According to The Register, Assange accused Google of selling out its original ‘don’t be evil’ business philosophy.
“Google started out as part of Californian graduate school culture, which is a very nice, gentle, humane, somewhat naive and privileged culture around Berkeley in the Bay Area, which is pretty decent. Californians at that level are much like Australians, it’s a pretty flat society,” Assange said.
“But as Google dealt with the big bad world, it leaned very heavily on the State Department and entered into its systems, so that there are very close interconnects, where you have a former advisor to Hillary Clinton and Condoleezza Rice [named Jared Cohen] working as head of Google Ideas.”
Assange goes on to accuse the company of attempting to integrate itself into the US military industrial complex.

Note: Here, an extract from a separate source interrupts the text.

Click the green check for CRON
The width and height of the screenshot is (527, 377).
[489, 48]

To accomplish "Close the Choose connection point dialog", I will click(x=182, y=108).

“Google wants to ingratiate itself in the national security complex of the US and [establish] itself as a new geopolitical visionary. You might think this meeting is evidence that the big boys at Google are secretly on the side of WikiLeaks. That’s not true; they have a much more complex agenda,” Assange said.
Referring to himself in the third person, Assange accuses Google executive chairman Eric Schmidt and Google Ideas director Jared Cohen of passing on information from a 2011 visit to the US State Department. WikiLeaks has since published a full transcript and audio recording of the conversation.
“What had happened was that the Google guys – who are really kind of State Department guys – came and paid an unofficial State Department visit to Julian Assange and the WikiLeaks crew, while I was under house arrest, then went back and reported that information at the highest level,” Assange said.